1 AM-Still can’t get back to sleep because of the throat, get up and take some pain medication.  Lay in bed 30 minutes waiting for it to work.  It does.

2 AM-Kyler standing 4 inches from my face “Read a book?”.  Me-are you kidding me, I just fell asleep-“No, come into bed with me and snuggle, it’s nightime.”  He spends 20 minutes trying to get comfortable then wiggles out of bed.  I take him to his bed, tuck him in there.

2:30 AM-Just fell asleep again.  Audrey wakes up, I feed her.  While she’s nursing, I hear noises.  Then more noises.  I am hyperventilating, sure someone is in our house.  I am too tired to think clearly.  I lay Audrey down and creep out to the living room.

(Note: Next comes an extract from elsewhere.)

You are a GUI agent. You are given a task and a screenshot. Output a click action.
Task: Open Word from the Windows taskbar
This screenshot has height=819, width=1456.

Kyler, no burglar.  Just Kyler.  Playing with daddy’s lighter that was left on the floor.  Taking the contents of daddy’s wallet out and lining them up on the floor.  Playing with daddy’s leatherman tool.  Taking out his work papers.  He asks for a snack.  We put all daddy’s stuff back where it was.  I let him blow the lighter out a few times and praise God he didn’t light the carpet on fire while he was out there alone.   I give him some milk and put him in bed again.  Lay with him.  Tuck him in.

4 AM-I wake to the sound of Kyler on top of me  and something sticky dripping on my face.  I smell peppermint.  He tries to talk to me.  I can’t understand anything he says.  He is drooling all over my head and pillow.  Finally I realized he’s chewing most of a pack of gum.  No idea where from or how long he’s been up.  I ask him to spit out the gum.  He’s happy to oblige.

I’m about done with this fun.  I finally wake up Christopher and ask him to deal with Kyler.  5 seconds later Audrey wakes up.  Only she doesn’t go right back to sleep like usual.  She’s up for the day.  So now it’s 6:30 and she just went down for her first nap of the day.  Somewhere in there before 5:30  Christopher left for work too.  And you do the math, how much did I sleep?  Yeah, I don’t even want to know.

Sacrifice indeed.  The phrase that I’ve read so many times in the Bible about Jesus laying His life down for us has never been so real to me as it is right now.  I’ve said it before to friends but it’s taken a few kids to bring me to my knees in so many ways (good, hard ways).  I could fake it, keep it together, act like things were under control and generally keep up with life with one child, two kids and even three surprised me.  But I can’t anymore.

My desperation for God to carry me through the day, to sustain me in ways that are truly beyond comprehension are a daily reality in this life with four.   There are many, many days that by all signs should be in the toilet from lack of sleep, sickness, etc.  But I believe with all my heart that God hears my quiet prayers and He is faithful to answer them.  Not always my way, but He always comes through.  I can feel it.  I know He’s here.  I know He’s placing one foot in front of the next and tenderly leading me through the day.  I could not survive a day without that.  He is more than able and I am SO not able, especially on days like today.